CRANIAL FOSSAE (ANTERIOR, MIDDLE, POSTERIOR)
The base of the cranial cavity is divided into three distinct fossae, the anterior, middle and posterior cranial fossae (Fig. 27.2). The floor of the anterior cranial fossa is at the highest level and the floor of the posterior fossa is at the lowest.
ANTERIOR CRANIAL FOSSA
The convex cranial surface of the frontal bone separates the brain from the orbit and bears impressions of cerebral gyri and small grooves for meningeal vessels. Posteriorly, it articulates with the anterior border of the lesser wing of the sphenoid bone which forms the posterior boundary of the anterior cranial fossa. The medial end of the lesser wing constitutes the anterior clinoid process. The lesser wing joins the body of the sphenoid body by two roots which are separated by the optic canal. The anterior root, broad and flat, is continuous with the jugum sphenoidale, while the smaller and thicker posterior root joins the body of the sphenoid bone near the posterior bank of the sulcus chiasmatis. The frontosphenoid and sphenoethmoidal sutures divide the sphenoid from the adjacent bones.
MIDDLE CRANIAL FOSSA
The middle cranial fossa communicates with the orbits by the superior orbital fissures, each bounded above by a lesser wing, below by a greater wing, and medially by the body of the sphenoid bone. The fissures are wider medially, and each has a long axis sloping inferomedially and forwards. They are the major gateways into the orbit from the cranial cavity and contain the oculomotor, trochlear and abducens nerves, and the lacrimal, frontal and nasociliary branches of the ophthalmic division of the trigeminal nerve, together with filaments from the internal carotid plexus (sympathetic), the ophthalmic veins, the orbital branch of the middle meningeal artery, and the recurrent branch of the lacrimal artery (see Ch. 39).

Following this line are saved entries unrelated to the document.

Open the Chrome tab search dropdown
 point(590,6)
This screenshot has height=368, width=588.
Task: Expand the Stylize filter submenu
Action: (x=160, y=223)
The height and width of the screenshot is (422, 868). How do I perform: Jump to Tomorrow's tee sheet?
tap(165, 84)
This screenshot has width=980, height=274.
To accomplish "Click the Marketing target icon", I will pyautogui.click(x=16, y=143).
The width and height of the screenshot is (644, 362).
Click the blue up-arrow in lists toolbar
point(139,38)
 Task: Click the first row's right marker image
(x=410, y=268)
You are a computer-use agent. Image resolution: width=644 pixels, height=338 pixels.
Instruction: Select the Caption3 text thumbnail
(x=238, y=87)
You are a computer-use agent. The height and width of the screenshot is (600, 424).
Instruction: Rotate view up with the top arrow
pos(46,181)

Centrally the floor of the fossa is narrower and formed by the body of the sphenoid bone which contains the sphenoidal sinuses (see Ch. 32). The roof of the sinus is deeply concave and houses the pituitary gland (hypophysis): it is therefore termed the pituitary (hypophysial) fossa, also known as the sella turcica because it resembles the shape of a Turkish saddle. The anterior edge of the pituitary fossa is completed laterally by a middle clinoid process, the floor forms the roof of the sphenoidal air sinuses, and the posterior boundary presents a vertical pillar of bone, the dorsum sellae. The superolateral angles of the dorsum are expanded as the posterior clinoid processes. A fold of dura, the diaphragma sella, is attached to the anterior and posterior clinoid processes and roofs over the pituitary fossa. The smooth upper part of the anterior wall of the fossa, the jugum sphenoidale, is bounded behind by the anterior border of the grooved sulcus chiasmatis which leads laterally into the optic canals. Each canal transmits the optic nerve and ophthalmic artery. The optic chiasma usually lies posterosuperior to the sulcus chiasmatis, the tuberculum sellae lies below the sulcus. The cavernous sinus lies lateral to the pituitary fossa. The lateral wall of the body of the sphenoid contains a shallow carotid groove related to the internal carotid artery as it ascends from the carotid canal and runs through the cavernous sinus. Posterolaterally the groove may be deepened by a small projecting lingula.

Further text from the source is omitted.